• [Request]: Copy out every line of the records, requests included, from the line containing "Image resolution: width=406" down to the end of the records. Adjust each coordinate in the answers by adding -138 to it.

(Items from a data source)
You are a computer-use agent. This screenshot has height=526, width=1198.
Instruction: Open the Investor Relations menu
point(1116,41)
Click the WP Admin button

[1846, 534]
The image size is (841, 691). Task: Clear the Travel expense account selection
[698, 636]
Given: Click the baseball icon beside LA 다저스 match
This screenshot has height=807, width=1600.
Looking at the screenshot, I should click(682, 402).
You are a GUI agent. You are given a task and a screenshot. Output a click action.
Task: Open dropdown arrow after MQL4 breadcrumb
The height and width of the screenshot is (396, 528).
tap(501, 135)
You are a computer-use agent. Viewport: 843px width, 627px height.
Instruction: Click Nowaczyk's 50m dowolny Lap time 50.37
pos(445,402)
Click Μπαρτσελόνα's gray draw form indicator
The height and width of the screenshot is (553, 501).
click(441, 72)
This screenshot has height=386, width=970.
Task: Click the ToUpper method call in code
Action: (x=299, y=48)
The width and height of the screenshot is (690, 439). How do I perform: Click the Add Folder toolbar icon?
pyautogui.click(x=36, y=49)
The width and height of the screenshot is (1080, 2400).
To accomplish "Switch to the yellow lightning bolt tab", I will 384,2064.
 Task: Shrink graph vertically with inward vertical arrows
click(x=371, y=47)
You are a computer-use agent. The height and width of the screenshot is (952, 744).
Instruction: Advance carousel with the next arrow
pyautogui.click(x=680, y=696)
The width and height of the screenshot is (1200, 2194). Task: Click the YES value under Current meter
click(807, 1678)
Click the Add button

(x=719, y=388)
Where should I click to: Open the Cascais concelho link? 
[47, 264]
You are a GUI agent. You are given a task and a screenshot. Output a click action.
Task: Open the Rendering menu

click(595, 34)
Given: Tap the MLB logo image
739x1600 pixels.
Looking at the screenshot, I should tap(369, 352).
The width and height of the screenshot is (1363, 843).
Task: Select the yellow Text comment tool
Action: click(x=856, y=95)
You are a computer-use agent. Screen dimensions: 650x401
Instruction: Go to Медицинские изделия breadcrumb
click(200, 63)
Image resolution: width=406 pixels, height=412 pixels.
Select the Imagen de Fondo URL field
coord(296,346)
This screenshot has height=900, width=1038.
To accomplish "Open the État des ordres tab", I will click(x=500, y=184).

• [Expected answer]:
Image resolution: width=406 pixels, height=412 pixels.
Select the Imagen de Fondo URL field
coord(158,208)
This screenshot has height=900, width=1038.
To accomplish "Open the État des ordres tab", I will click(x=362, y=46).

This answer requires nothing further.